> What you have to do
Write out the records again, substituting "screen capture" for every "screenshot" and leaving everything else unchanged.

## Begin

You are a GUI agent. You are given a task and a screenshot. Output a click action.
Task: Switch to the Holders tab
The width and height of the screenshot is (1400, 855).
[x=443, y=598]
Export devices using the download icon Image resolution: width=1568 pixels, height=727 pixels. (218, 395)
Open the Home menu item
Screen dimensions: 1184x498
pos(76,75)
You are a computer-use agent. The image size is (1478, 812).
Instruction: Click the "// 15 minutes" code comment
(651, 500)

## End

> Result of the task
You are a GUI agent. You are given a task and a screen capture. Output a click action.
Task: Switch to the Holders tab
The width and height of the screen capture is (1400, 855).
[x=443, y=598]
Export devices using the download icon Image resolution: width=1568 pixels, height=727 pixels. (218, 395)
Open the Home menu item
Screen dimensions: 1184x498
pos(76,75)
You are a computer-use agent. The image size is (1478, 812).
Instruction: Click the "// 15 minutes" code comment
(651, 500)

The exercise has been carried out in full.